STUDIO: (David Jatt and Peregrine Worsthorne)

DJ: "That incident itself that we've just seen here, the Libyan cattle slaughter, right or wrong?"

PW: "Wrong."

(David moves the arrow on the table fully around to "wrong")

DJ: "That wrong?"

PW: "Yes, absolutely wrong."

CUT TO:

STUDIO: (David Jatt and Carla Lane)

DJ: "Okay yeah, you can kill the tape."

CL: "Oh yes please, kill the tape."

DJ: "Kill the tape."

CUT TO:

TELEPHONE CONVERSATION OVER CREDITS: (Mike Fox and Alexandra Paul)

AP: "Hi this is Alexandra Paul from Baywatch, please help me get Karla's head out of her guts now before she explodes."

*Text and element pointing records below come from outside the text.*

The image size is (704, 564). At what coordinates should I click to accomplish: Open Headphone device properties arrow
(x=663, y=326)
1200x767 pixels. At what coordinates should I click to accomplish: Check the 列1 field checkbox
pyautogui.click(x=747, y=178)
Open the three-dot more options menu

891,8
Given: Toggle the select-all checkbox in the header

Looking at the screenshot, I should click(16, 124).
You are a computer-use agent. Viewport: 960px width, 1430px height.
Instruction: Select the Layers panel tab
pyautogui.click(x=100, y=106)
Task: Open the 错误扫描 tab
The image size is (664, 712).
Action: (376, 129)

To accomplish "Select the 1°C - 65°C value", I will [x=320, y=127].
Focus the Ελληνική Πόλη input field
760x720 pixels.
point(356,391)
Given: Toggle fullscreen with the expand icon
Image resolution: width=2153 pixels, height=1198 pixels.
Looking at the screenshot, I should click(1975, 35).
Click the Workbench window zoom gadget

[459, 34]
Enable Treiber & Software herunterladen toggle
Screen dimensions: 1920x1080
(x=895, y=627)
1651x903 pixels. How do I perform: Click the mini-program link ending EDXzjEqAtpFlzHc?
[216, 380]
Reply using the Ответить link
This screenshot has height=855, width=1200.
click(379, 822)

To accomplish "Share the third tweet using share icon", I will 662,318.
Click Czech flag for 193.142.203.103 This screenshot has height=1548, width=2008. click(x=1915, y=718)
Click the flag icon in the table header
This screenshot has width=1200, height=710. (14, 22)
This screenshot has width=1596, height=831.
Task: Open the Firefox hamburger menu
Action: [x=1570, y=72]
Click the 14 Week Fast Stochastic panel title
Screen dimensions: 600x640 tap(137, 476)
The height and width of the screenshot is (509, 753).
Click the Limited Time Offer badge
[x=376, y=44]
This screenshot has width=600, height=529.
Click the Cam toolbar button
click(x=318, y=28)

MF: "Just imagine how she feels."

AP: "Oh gosh... you know -"

MF: "Oh goodness me! Goodness, I've just received this, now, a vet has managed to get in an hour ago -"

AP: "Uh-huh."

MF: "- and she managed to pull Karla's head out... oh god..."

AP: "What does it say?"

MF: "Her head came out but, it had shrunk, and it was now small and smooth and white."

AP: "And so did she put it back in?"

MF: "No she's walking around it says here with a small smooth white head about the size of a man's head."

AP: "God..."

MF: "She's got eyes... but she hasn't got any ears."

AP: "Oh..."

MF: "And it looks like one of our helpers Andrew Dean got sucked in..."

AP: "No!"

MF: "He's breathing through a tube!"

AP: "Oh jesus..."

MF: "And he's stuck inside!"

AP: "I I think you should get a press-release out."

MF: "Which paper would print it do you know?"

AP: "Well, you put it over A.P."

MF: "You put it over a pea?"

AP: "You put it over the wire services."

MF: "You put a wire over a pea?"

AP: "No no this is erm -"

MF: "Is it like a distribution pea? I phone up a pea, and I send it down the wire to the pea, and then the pea sends it out to all the newspapers."

AP: "... Yeeeah."

MF: "And thanks very much for your thoughts Alexandra."

AP: "Okay, and erm -"

MF: "I'll pass on your good wishes to all concerned particularly Andrew... If he's still going."